Data supplied:
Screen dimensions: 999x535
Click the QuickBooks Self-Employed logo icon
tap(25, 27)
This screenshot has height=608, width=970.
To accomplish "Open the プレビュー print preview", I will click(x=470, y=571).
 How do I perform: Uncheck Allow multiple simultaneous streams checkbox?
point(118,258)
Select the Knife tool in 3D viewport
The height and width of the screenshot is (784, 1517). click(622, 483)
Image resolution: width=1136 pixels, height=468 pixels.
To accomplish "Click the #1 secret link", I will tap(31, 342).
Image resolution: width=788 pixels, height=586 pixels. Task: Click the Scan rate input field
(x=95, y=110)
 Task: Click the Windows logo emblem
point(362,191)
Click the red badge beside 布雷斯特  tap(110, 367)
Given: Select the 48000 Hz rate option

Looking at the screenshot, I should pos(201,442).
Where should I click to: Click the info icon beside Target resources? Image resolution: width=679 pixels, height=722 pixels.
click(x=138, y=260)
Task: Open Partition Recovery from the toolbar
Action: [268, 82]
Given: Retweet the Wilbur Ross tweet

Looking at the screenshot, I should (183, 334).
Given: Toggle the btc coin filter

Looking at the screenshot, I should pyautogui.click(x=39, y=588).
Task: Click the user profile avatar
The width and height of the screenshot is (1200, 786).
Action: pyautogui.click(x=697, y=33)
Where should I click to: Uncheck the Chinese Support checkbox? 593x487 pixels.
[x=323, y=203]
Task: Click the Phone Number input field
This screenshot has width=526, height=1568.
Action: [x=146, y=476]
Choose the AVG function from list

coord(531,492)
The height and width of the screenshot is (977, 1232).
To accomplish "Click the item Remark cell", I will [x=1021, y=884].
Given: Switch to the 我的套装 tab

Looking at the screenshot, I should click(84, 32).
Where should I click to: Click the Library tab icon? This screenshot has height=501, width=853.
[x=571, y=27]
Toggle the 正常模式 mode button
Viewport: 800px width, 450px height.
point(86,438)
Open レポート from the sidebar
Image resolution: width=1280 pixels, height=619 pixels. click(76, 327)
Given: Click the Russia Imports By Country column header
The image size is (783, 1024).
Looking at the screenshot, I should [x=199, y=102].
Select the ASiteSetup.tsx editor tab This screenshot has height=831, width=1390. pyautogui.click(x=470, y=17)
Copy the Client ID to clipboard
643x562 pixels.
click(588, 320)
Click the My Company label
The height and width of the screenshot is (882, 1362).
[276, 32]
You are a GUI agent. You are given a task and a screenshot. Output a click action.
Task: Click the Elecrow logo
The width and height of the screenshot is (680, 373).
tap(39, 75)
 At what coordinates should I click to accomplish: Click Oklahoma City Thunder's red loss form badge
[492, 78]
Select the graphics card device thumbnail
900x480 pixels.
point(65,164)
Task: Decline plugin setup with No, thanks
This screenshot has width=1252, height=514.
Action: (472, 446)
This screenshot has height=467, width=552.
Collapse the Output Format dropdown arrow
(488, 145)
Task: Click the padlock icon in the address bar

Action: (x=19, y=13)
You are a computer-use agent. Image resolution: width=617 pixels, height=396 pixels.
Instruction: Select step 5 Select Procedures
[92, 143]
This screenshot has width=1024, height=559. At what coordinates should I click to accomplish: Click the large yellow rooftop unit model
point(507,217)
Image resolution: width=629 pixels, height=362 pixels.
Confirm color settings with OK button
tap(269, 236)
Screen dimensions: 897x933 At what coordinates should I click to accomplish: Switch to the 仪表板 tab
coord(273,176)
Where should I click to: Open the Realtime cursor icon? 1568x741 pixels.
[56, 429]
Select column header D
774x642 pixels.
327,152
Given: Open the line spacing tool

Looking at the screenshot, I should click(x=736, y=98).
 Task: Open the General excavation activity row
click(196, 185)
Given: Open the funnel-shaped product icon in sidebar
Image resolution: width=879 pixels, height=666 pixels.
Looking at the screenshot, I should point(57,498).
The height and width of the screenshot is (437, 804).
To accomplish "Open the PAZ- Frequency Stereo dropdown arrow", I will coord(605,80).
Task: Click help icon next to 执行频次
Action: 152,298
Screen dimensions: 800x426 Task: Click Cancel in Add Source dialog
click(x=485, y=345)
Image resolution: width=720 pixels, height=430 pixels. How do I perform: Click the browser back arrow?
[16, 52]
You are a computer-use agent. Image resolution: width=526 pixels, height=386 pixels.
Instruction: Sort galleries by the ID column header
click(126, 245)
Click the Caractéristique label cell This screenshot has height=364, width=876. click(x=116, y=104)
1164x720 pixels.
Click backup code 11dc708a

Exercise instructions:
Number each line of the records above as a list, from the first line through the line containing "(x=95, y=110)", both ends included. Leave out any blank lines.

Solution for this problem:
1. Screen dimensions: 999x535
2. Click the QuickBooks Self-Employed logo icon
3. tap(25, 27)
4. This screenshot has height=608, width=970.
5. To accomplish "Open the プレビュー print preview", I will click(x=470, y=571).
6.  How do I perform: Uncheck Allow multiple simultaneous streams checkbox?
7. point(118,258)
8. Select the Knife tool in 3D viewport
9. The height and width of the screenshot is (784, 1517). click(622, 483)
10. Image resolution: width=1136 pixels, height=468 pixels.
11. To accomplish "Click the #1 secret link", I will tap(31, 342).
12. Image resolution: width=788 pixels, height=586 pixels. Task: Click the Scan rate input field
13. (x=95, y=110)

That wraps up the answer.